Aujourd’hui ces terres sont grignotées de toutes parts. Nous tentons de les protéger en organisant des patrouilles en forêt contre ceux qui coupent illégalement du bois. En quelques années nous sommes passés d’une vie reposant sur le riz, les légumes et les fruits de nos essarts, et sur les animaux et les plantes de nos forêts, à la lutte quotidienne pour préserver ces terres que nous occupions depuis des générations.

Ce comité tripartite sert-il les recherches de financements internationaux de Socfin ?

Ce comité tripartite améliore l’image internationale de Socfin. La compagnie peut montrer qu’elle travaille avec la communauté locale, les Nations unies et les ONG. Mais s’ils ne résolvent pas les problèmes, s’ils ne répondent pas aux standards internationaux qu’ils préten-dent appliquer, les organismes de financement internationaux le sauront.

En France, les paysans Bunong attaquent Bolloré au civil

En juillet 2015, l’avocat Fiodor Rilov, connu pour ses batailles contre les licenciements économiques et les multinationales qui les orchestrent, a assigné en justice les sociétés Bolloré et Compagnie du Cambodge au nom d’une cinquantaine de villageois de Bousra. « Ils ont fini par perdre patience et ont choisi l’action en justice » commente l’avocat. Ceux-là ne croyaient donc pas au comité tripartite. Aujourd’hui ils seraient plus de 90 à lui avoir transmis leur plainte.

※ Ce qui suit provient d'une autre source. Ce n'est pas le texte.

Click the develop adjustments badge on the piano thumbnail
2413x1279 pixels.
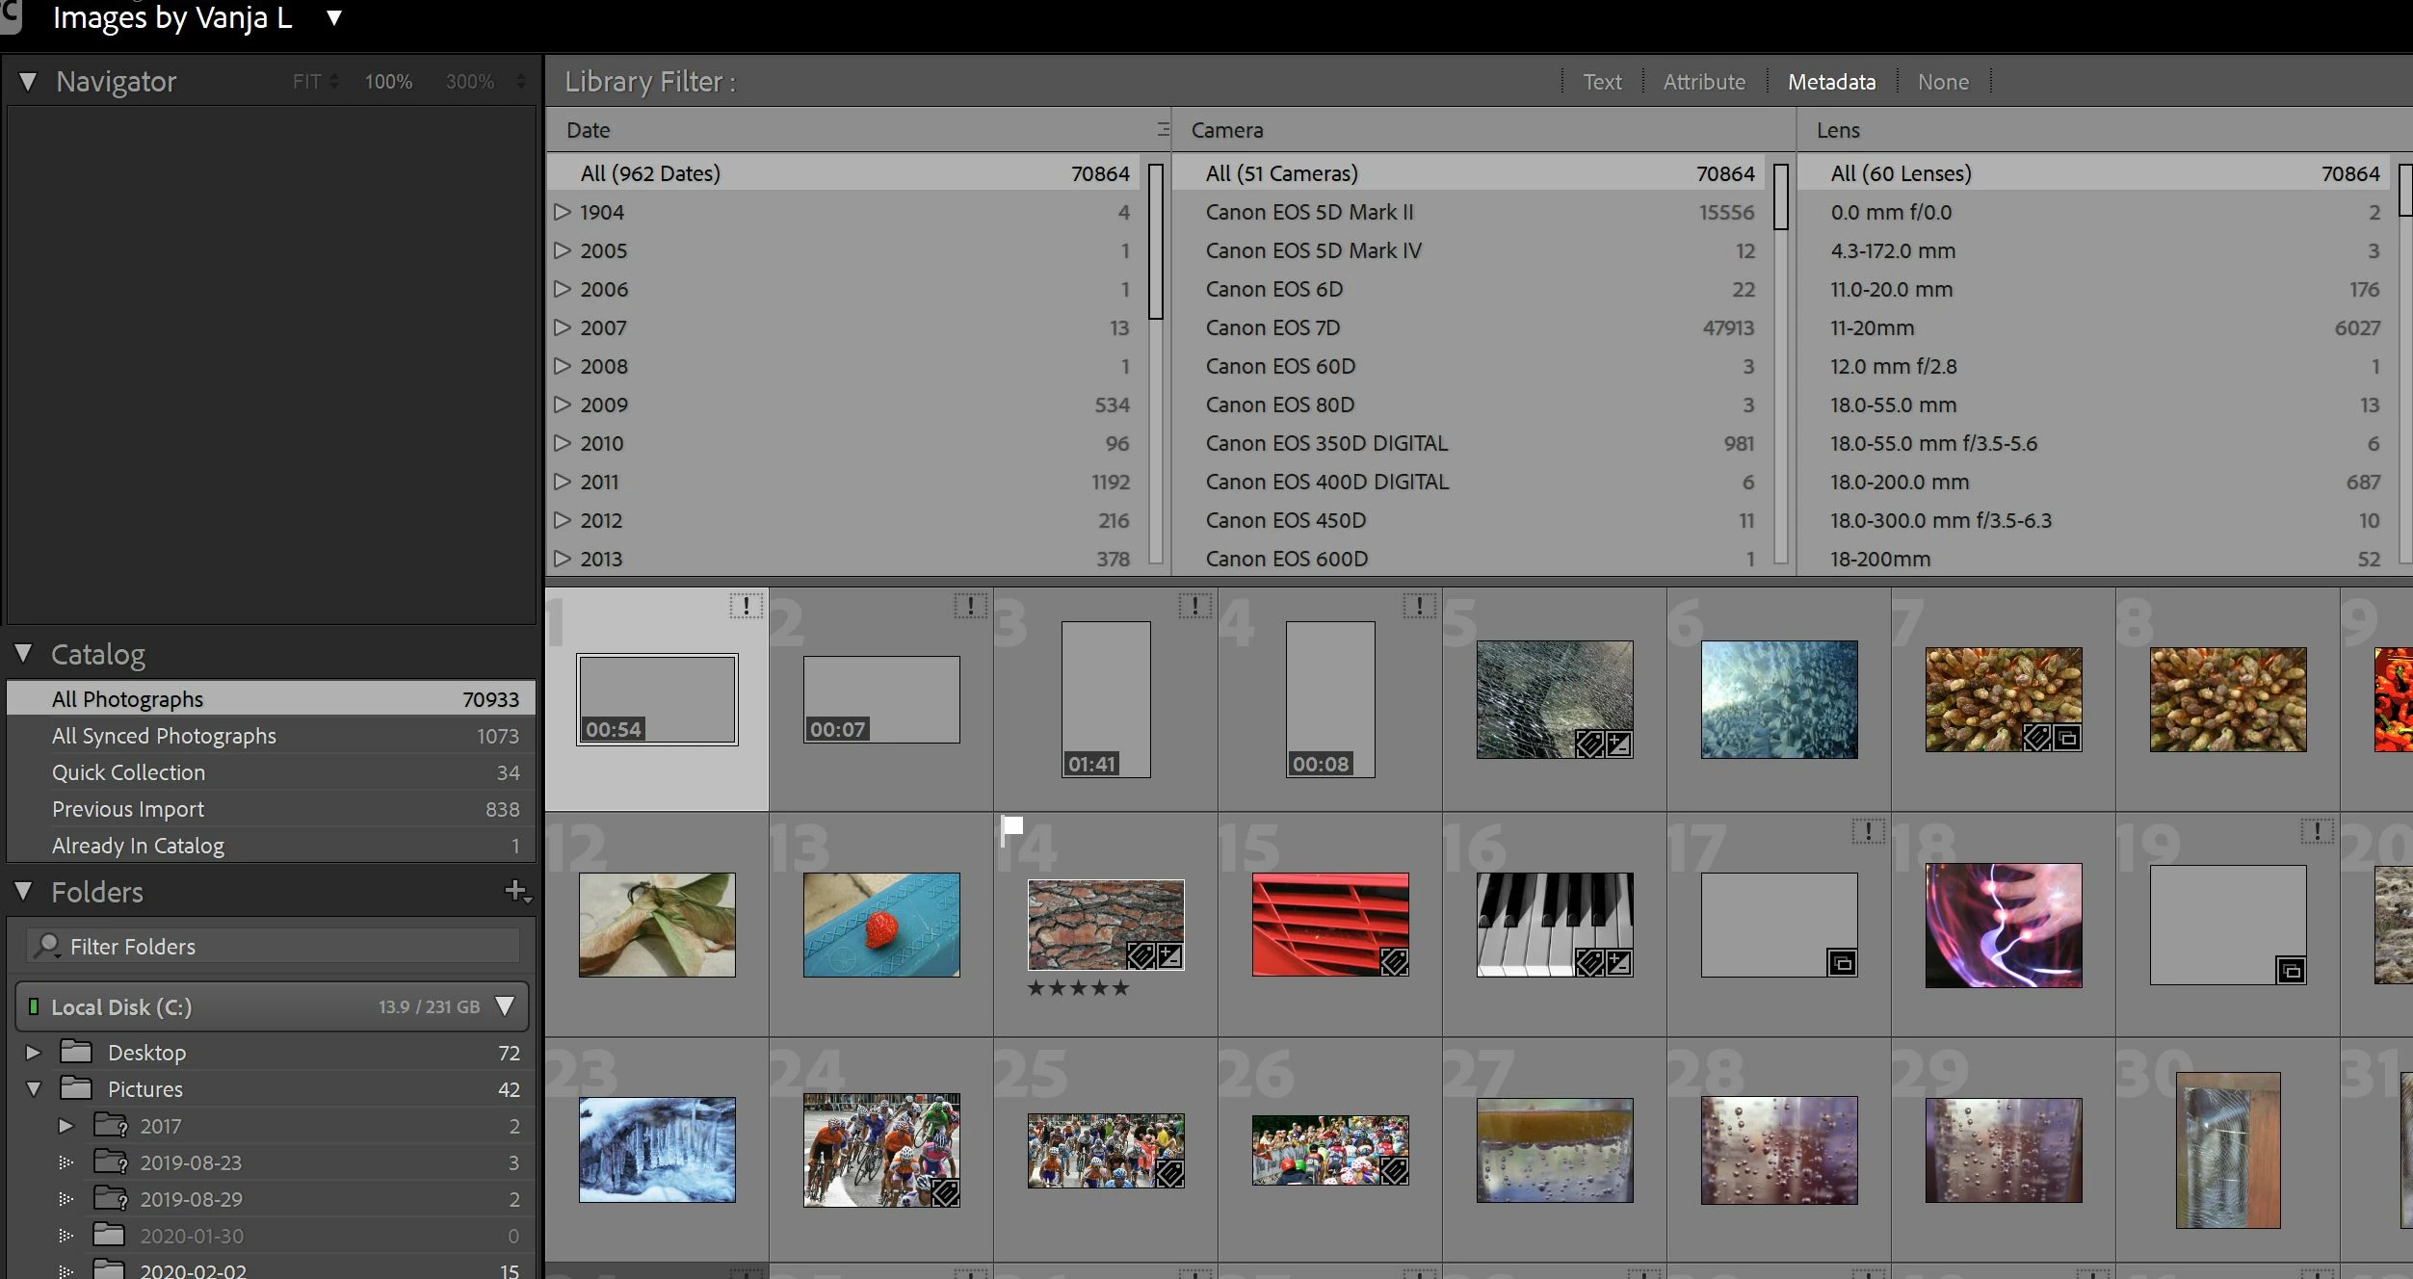click(x=1619, y=961)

L’avocat argumente que les décisions prises en France par les sociétés Bolloré et Compagnie du Cambodge concernant leur filiale Socfin-KCD dont elles « dirigent et organisent au quotidien les activités » ont conduit à une catastrophe économique, sociale, environnementale et religieuse. Déforestation, déplacements de population, destruction de lieux de culte et de sépulture, menaces et intimidation sur la population… Derrière cette liste accablante, Fiodor Rilov interroge la notion de responsabilité civile dans le cadre d’une affaire transnationale et souligne : « L’auteur français d’une décision prise en France ne saurait s’exonérer d’une conduite plus que déraisonnable au prétexte que les effets dommageables de celle-ci se produisent à l’étranger. » Les plaignants demandent que soit reconnue la violation de leurs droits et que les sociétés soient condamnées à restituer les terres et indemniser les préjudices moraux et matériels.

Pendant qu’en France les avocats des deux parties échangent leurs arguments, au Cambodge, Socfin tente d’identifier les problèmes des Bunong qui ont porté plainte contre les sociétés Bolloré au tribunal de grande instance de Nanterre.
 


Propos recueillis par Anne-Laure Porée, journaliste et réalisatrice du documentaire „Le dernier Refuge“.

[1] Sur plus de 300 demandes d’enregistrement en cours au Cambodge, seuls 11 titres de terre communautaire ont été attribués à ce jour.